StereoCrafter-Zero: Zero-Shot Stereo Video Generation with Noisy Restart

Jian Shi,Qian Wang,Zhenyu Li,Peter Wonka
2024-11-22
Abstract:Generating high-quality stereo videos that mimic human binocular vision requires maintaining consistent depth perception and temporal coherence across frames. While diffusion models have advanced image and video synthesis, generating high-quality stereo videos remains challenging due to the difficulty of maintaining consistent temporal and spatial coherence between left and right views. We introduce \textit{StereoCrafter-Zero}, a novel framework for zero-shot stereo video generation that leverages video diffusion priors without the need for paired training data. Key innovations include a noisy restart strategy to initialize stereo-aware latents and an iterative refinement process that progressively harmonizes the latent space, addressing issues like temporal flickering and view inconsistencies. Comprehensive evaluations, including quantitative metrics and user studies, demonstrate that \textit{StereoCrafter-Zero} produces high-quality stereo videos with improved depth consistency and temporal smoothness, even when depth estimations are imperfect. Our framework is robust and adaptable across various diffusion models, setting a new benchmark for zero-shot stereo video generation and enabling more immersive visual experiences. Our code can be found in~\url{<a class="link-external link-https" href="https://github.com/shijianjian/StereoCrafter-Zero" rel="external noopener nofollow">this https URL</a>}.
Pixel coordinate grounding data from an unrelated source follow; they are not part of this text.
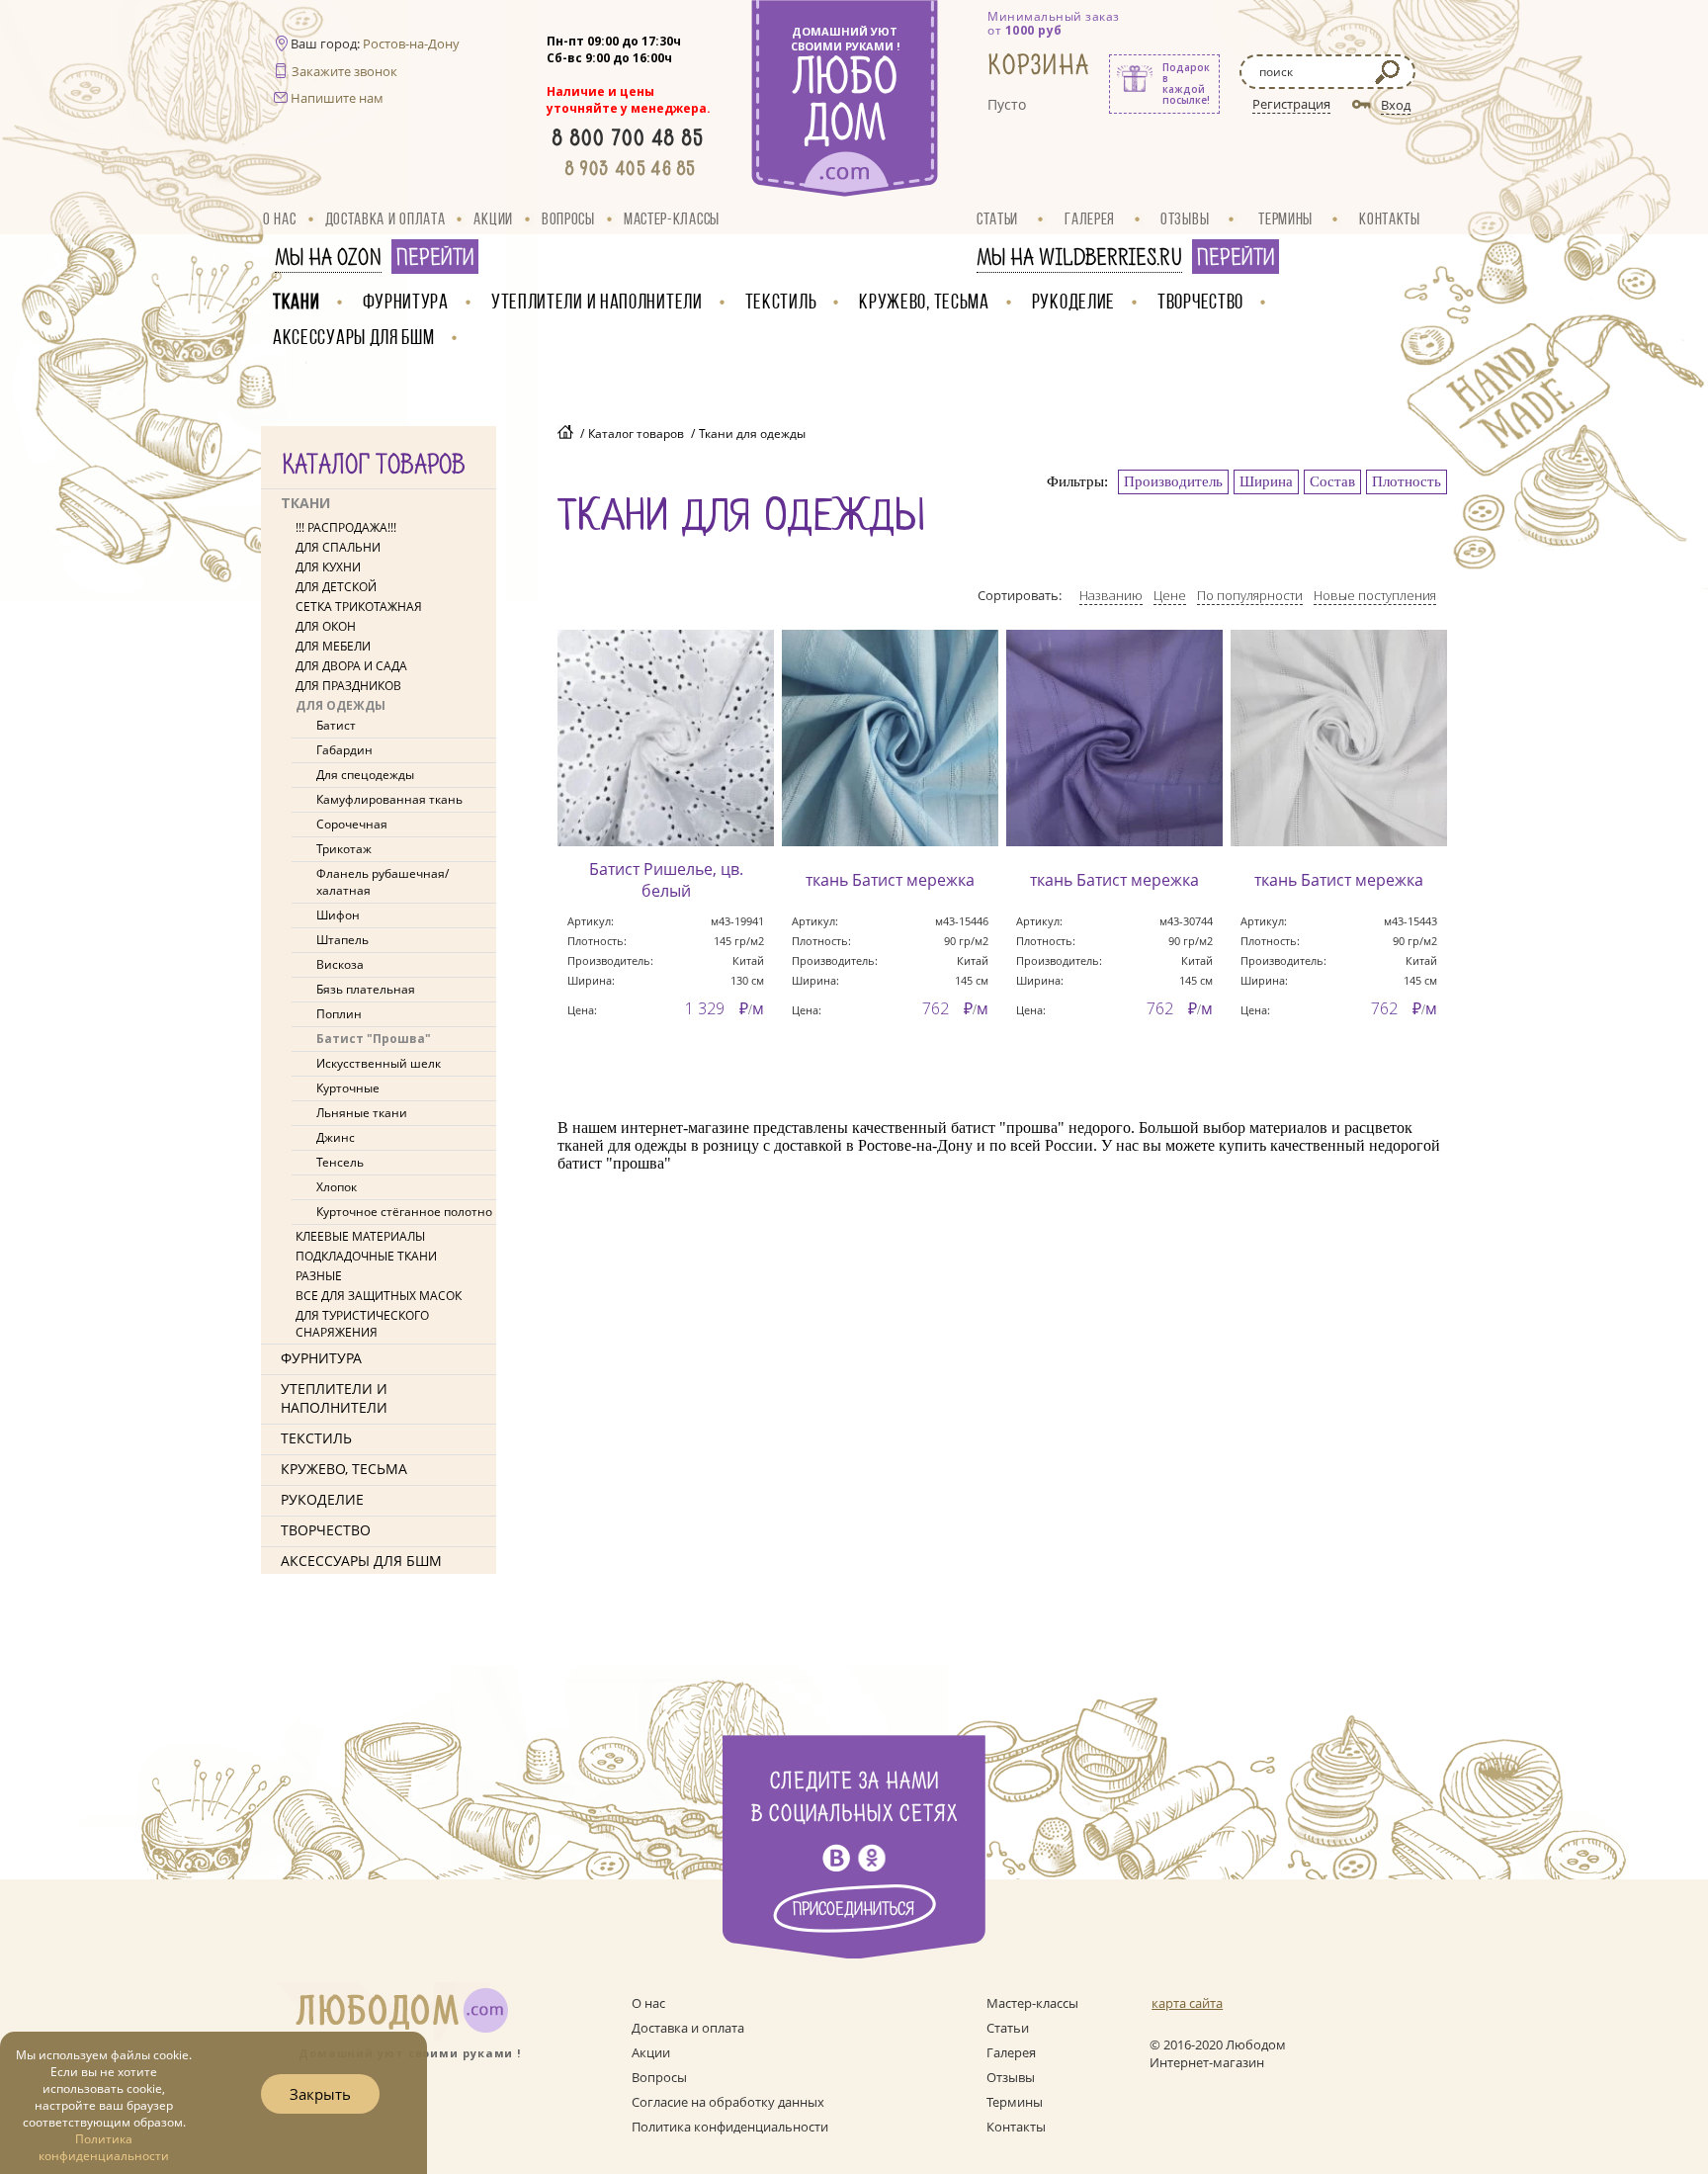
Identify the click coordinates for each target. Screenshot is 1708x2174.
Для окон (326, 626)
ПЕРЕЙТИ (434, 258)
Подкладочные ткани (366, 1256)
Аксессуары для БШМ (354, 336)
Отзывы (1184, 218)
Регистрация (1291, 104)
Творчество (1200, 301)
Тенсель (340, 1162)
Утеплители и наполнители (597, 301)
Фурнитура (406, 301)
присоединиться (854, 1909)
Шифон (338, 915)
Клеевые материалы (360, 1236)
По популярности (1250, 595)
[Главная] (565, 434)
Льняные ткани (361, 1112)
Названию (1111, 595)
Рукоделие (1073, 301)
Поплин (339, 1013)
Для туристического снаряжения (362, 1324)
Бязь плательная (365, 989)
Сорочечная (351, 824)
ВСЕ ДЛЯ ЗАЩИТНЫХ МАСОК (379, 1295)
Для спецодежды (365, 774)
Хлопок (336, 1186)
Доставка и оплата (385, 218)
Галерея (1090, 218)
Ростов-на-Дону (411, 43)
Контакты (1389, 218)
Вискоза (340, 964)
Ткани (296, 301)
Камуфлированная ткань (389, 799)
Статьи (997, 218)
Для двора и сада (351, 665)
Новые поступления (1375, 595)
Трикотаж (344, 848)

Computer Vision and Pattern Recognition
What problem does this paper attempt to address?
The problem that this paper attempts to solve is to generate high - quality stereoscopic videos without paired training data. Specifically, the paper focuses on how to generate high - quality stereoscopic videos that can simulate the binocular vision effect of human eyes while maintaining temporal coherence and spatial consistency. This involves the following key challenges: 1. **Temporal flicker and inconsistent viewpoints**: When generating stereoscopic videos, temporal flicker and inconsistent viewpoints between the left - view and the right - view are common problems, which will seriously affect the user's viewing experience. 2. **Consistency of depth perception**: During the process of generating stereoscopic videos, it is necessary to ensure that the depth perception between the left - view and the right - view remains consistent in order to achieve a realistic parallax effect. 3. **Robustness in dynamic scenes**: When dealing with dynamic scenes, existing methods are often difficult to adapt to the changes of the scenes, resulting in a decline in the quality of the generated videos. To address these challenges, the paper proposes **StereoCrafter - Zero**, a new zero - sample stereoscopic video generation framework that utilizes video diffusion priors to generate high - quality stereoscopic videos. The key innovation points of this framework include: - **Noise restart strategy**: By introducing noise to initialize the latent variables of stereoscopic perception, the robustness and diversity of the generated videos are enhanced. - **Iterative refinement process**: By gradually injecting control noise, the harmony of the latent space is systematically improved, and the problems of temporal flicker and inconsistent viewpoints are solved. Through quantitative evaluation and user studies, the paper proves that **StereoCrafter - Zero** can generate high - quality stereoscopic videos with better depth consistency and temporal smoothness, and can perform well even when the depth estimation is imperfect. In addition, this framework has good adaptability and robustness in various diffusion models, setting a new benchmark for zero - sample stereoscopic video generation.